05. Dezember 2010
16. Oktober 2010 am Gipsdreieck. Vielleicht habe ich das schon einmal geschrieben, was das ist, das Gipsdreieck. Wenn man als Vogel über die Ecke fliegt, in der das Haus steht, in dem ich wohne, sieht man ein begrüntes dreieckiges Stück Berlin mit zwei Spielplätzen, einer Wiese und Bäumen. Die drei Straßen an den Seiten des Dreiecks heißen Gipsstraße, Joachimstraße und Auguststraße. Ich wohne in einem Eckhaus mit zwei Fenstern zur Joachimstraße und zwei Fenstern und einem Balkon zur Auguststraße.

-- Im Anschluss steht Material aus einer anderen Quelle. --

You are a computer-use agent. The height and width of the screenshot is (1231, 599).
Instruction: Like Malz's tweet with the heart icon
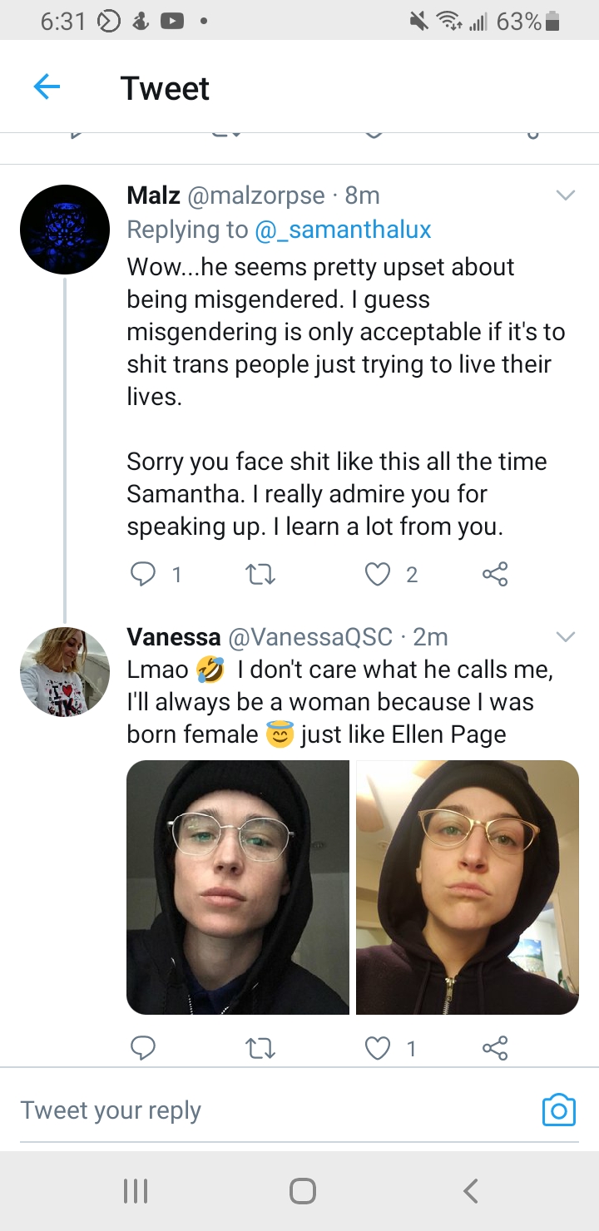tap(378, 574)
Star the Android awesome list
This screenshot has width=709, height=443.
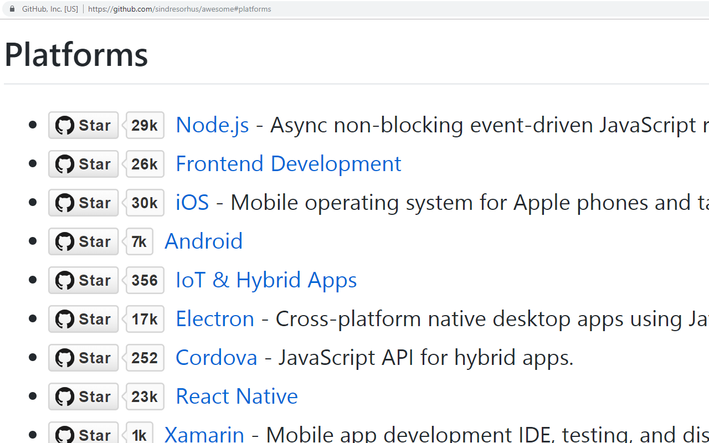[x=84, y=241]
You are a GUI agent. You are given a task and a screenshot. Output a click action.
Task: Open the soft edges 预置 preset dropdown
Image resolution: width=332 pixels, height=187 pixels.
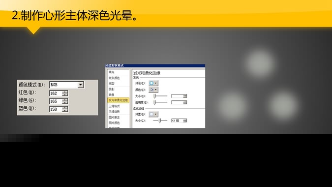click(153, 114)
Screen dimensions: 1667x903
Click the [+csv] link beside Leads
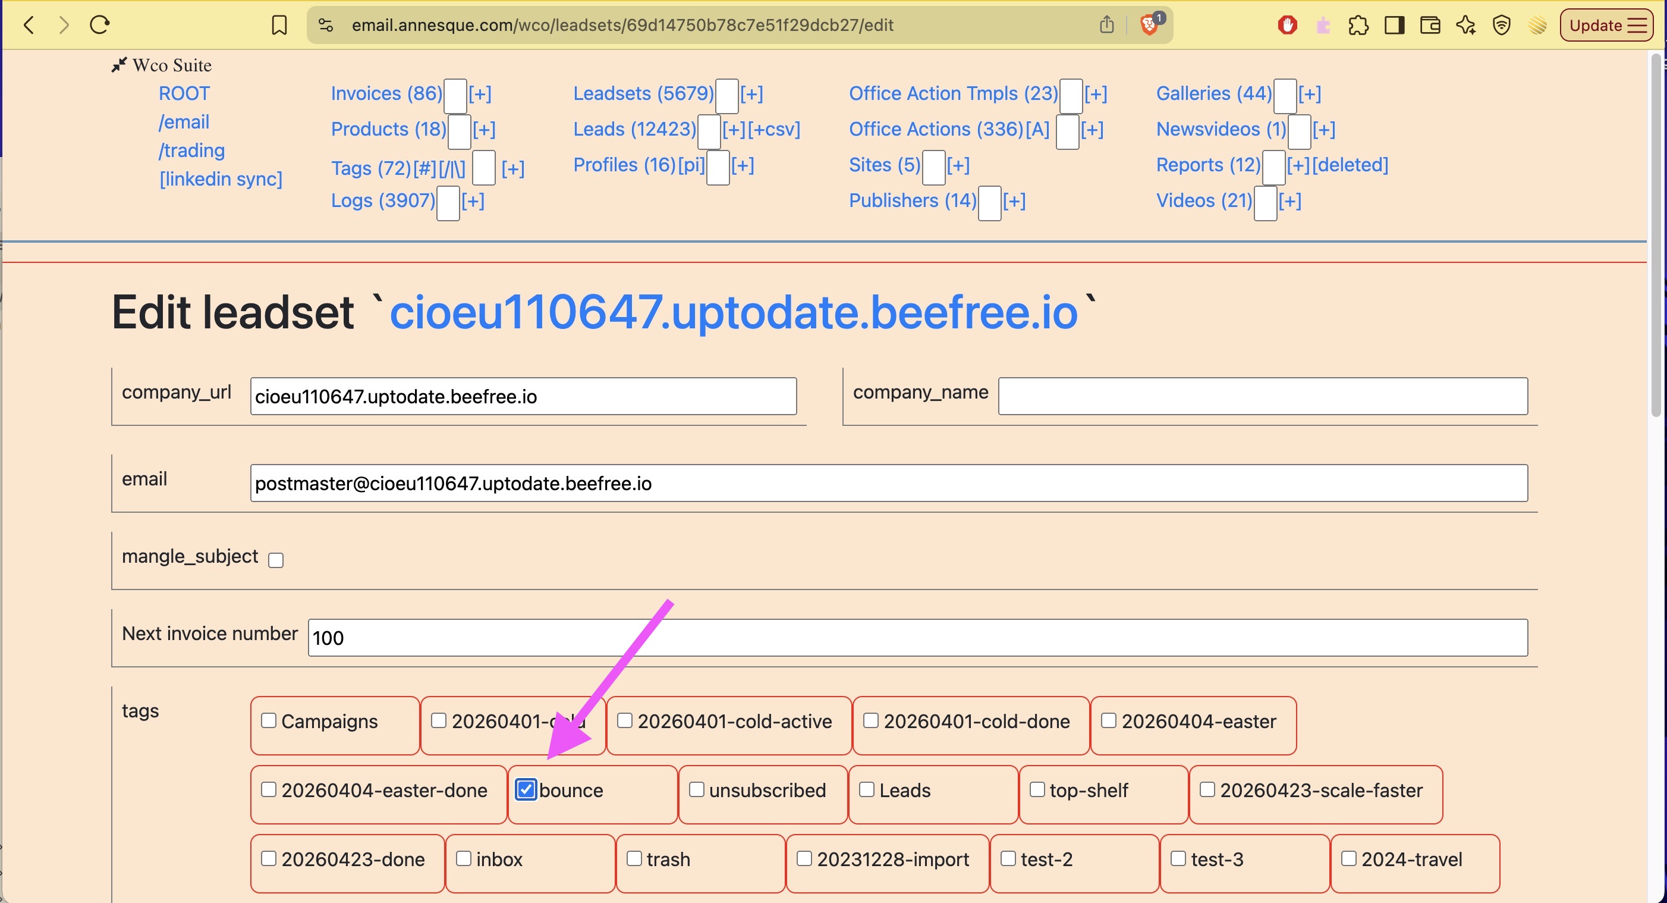point(774,129)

Es gibt alte und junge Bäume. Die Spielplätze sind erst ungefähr fünf Jahre alt. Vorher war es einfach eine verwilderte Ecke im Gipsdreieck. Als ich Mitte Oktober aus dem Fenster schaute, nahm ich zum ersten mal die gelb werdenden Blätter wahr. Und die Rutsche auf dem Spielplatz weiter hinten, die silber durch die Blätter glänzte.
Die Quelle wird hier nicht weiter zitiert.